To achieve the strongest correlation with human judgement of translation quality;
To illustrate the suitability of an automatic evaluation metric as a surrogate for human evaluation;
To address problems associated with comparison with a single reference translation;
To move automatic evaluation beyond system-level ranking to finer-grained sentence-level ranking.
NEW in 2020! To move automatic evaluation beyond sentence-level to including context.
NEW in 2020! To analyse the influence of references when evaluating MT systems.
NEW in 2020! To analyse how well metrics evaluate human translations.

Task Description

We will provide you with the source sentences, output of machine translation systems and reference translations for the following language pairs :

English with Chinese, Czech, German, Inuktitut, Khmer, Japanese, Pashto, Polish, Russian and Tamil (both directions)
German with French (both directions)

Additionally, we will run the "QE as a metric" task, where you need to provide the same outputs as standard metrics participants (see below) but you must not make use of the references.

Multiple References

There will be multiple references available for five language-pairs. In addition, we have paraphrased references for English-to-German (newstest2020P) (Thanks to Marcus Freitag from Google for providing this). We ask that you submit scores for MT systems against each reference individually. If your metric can handle multiple references, please submit an additional set of scores using all available references. This will enable additional analysis on the role of the reference translation.

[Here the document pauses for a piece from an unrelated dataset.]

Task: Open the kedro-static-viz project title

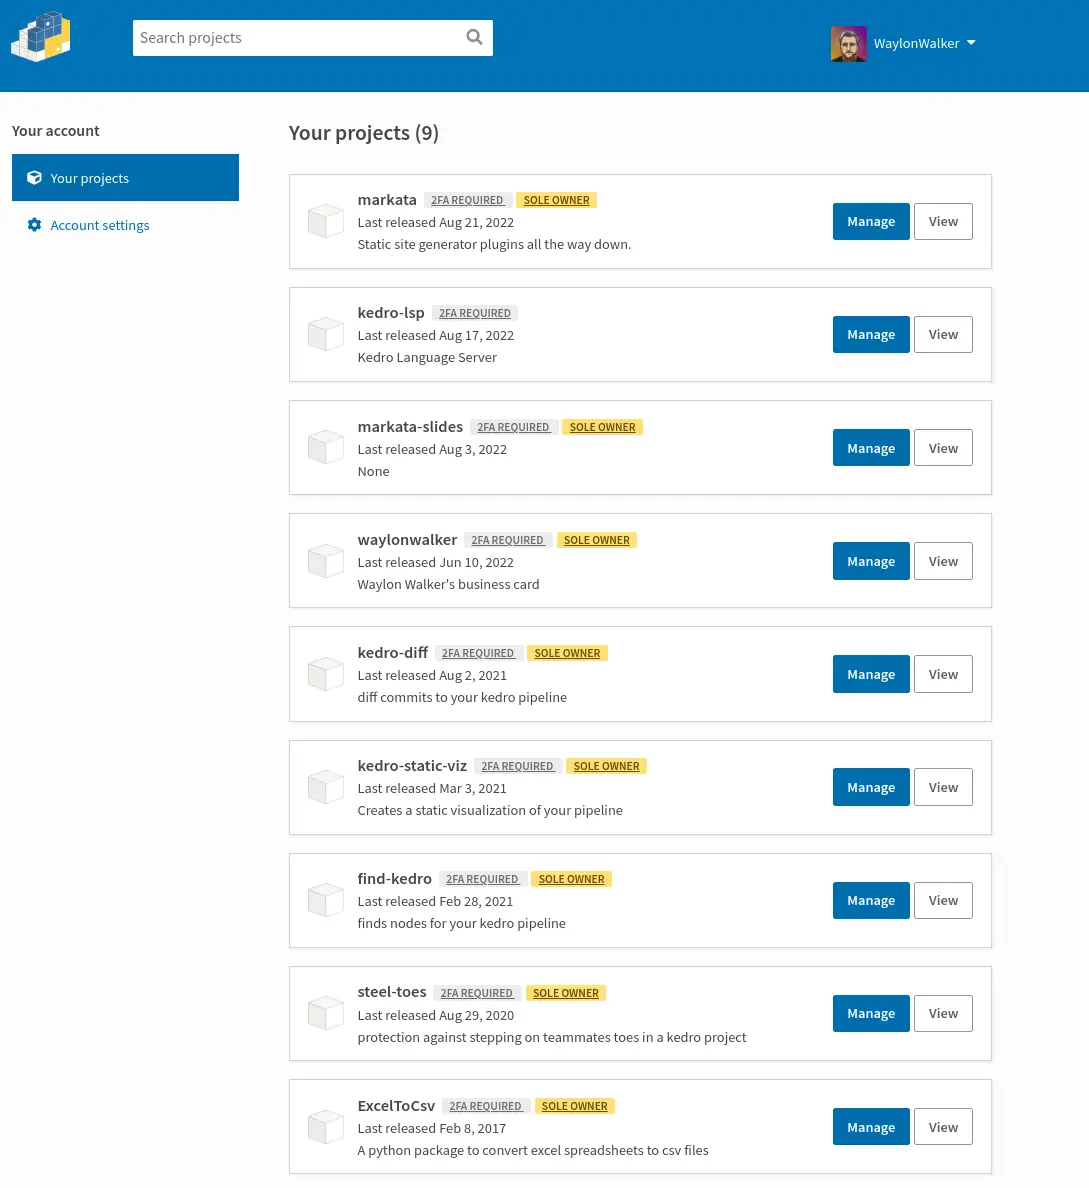Action: [412, 766]
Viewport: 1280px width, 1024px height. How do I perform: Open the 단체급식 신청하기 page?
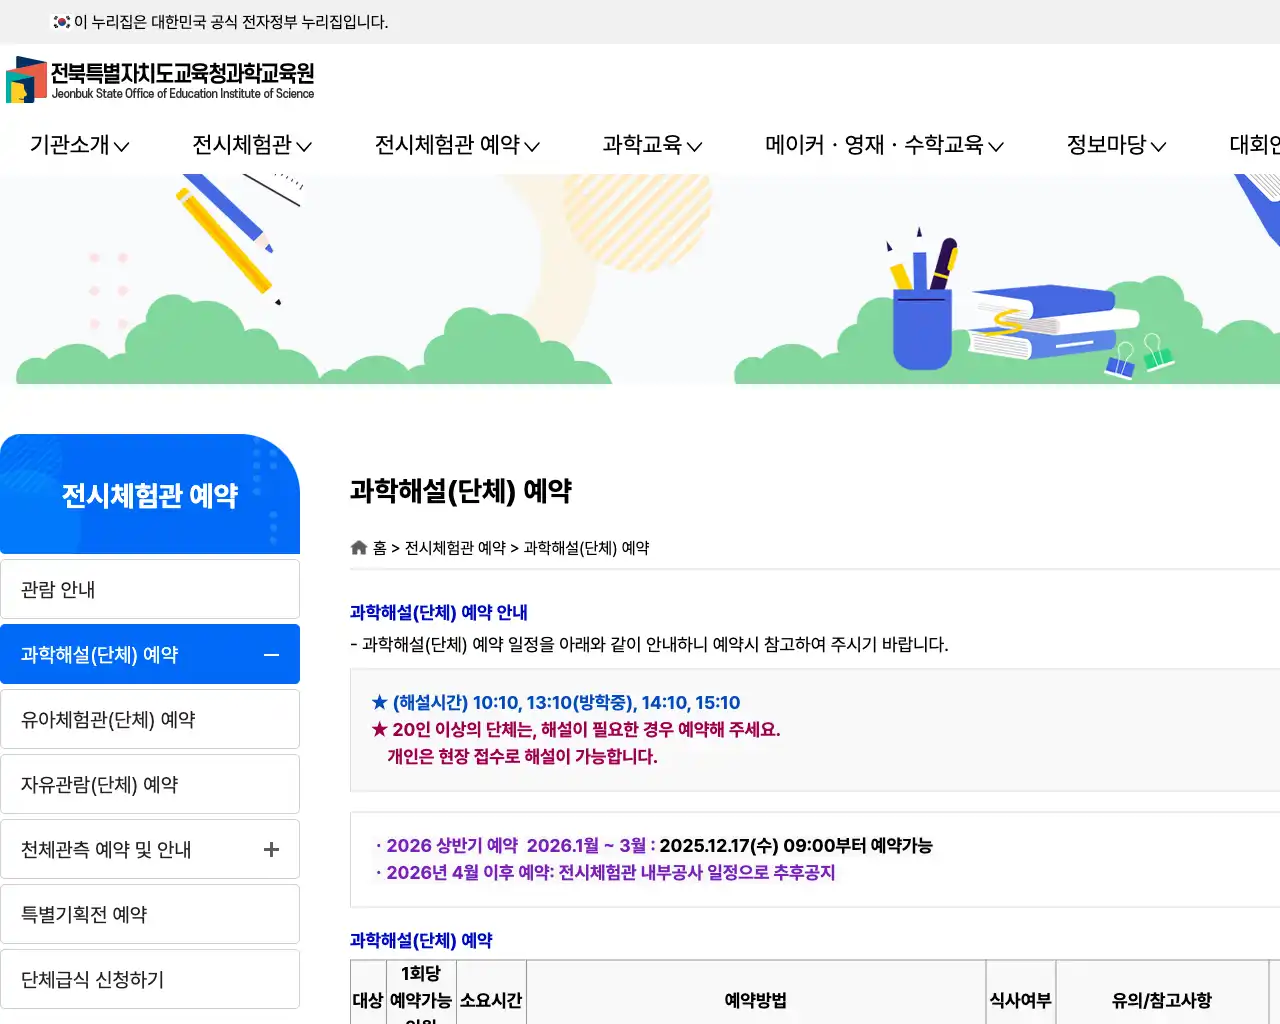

Evaluating Human Translations

Finally, we want to see how well metrics evaluate human translations. For metrics that compare against the source, we ask you to score the reference translations in addition to MT system outputs. If your metric needs references, then we can only evaluate reference translations when additional references are available. For these language-pairs, we ask that you score each reference against every other available reference.

Sacrebleu-BLEU, when scoring English->German translations using the newstestB2020 reference, ranks 9 MT systems above the newstest2020 translations, and all 14 MT systems above the paraphrased reference translations[which makes sense as it is designed to not have word/ngram overlap with the original reference]. When using the newstestP2020 reference, the two WMT references are both ranked above all MT systems. How would your metric score the human reference translations?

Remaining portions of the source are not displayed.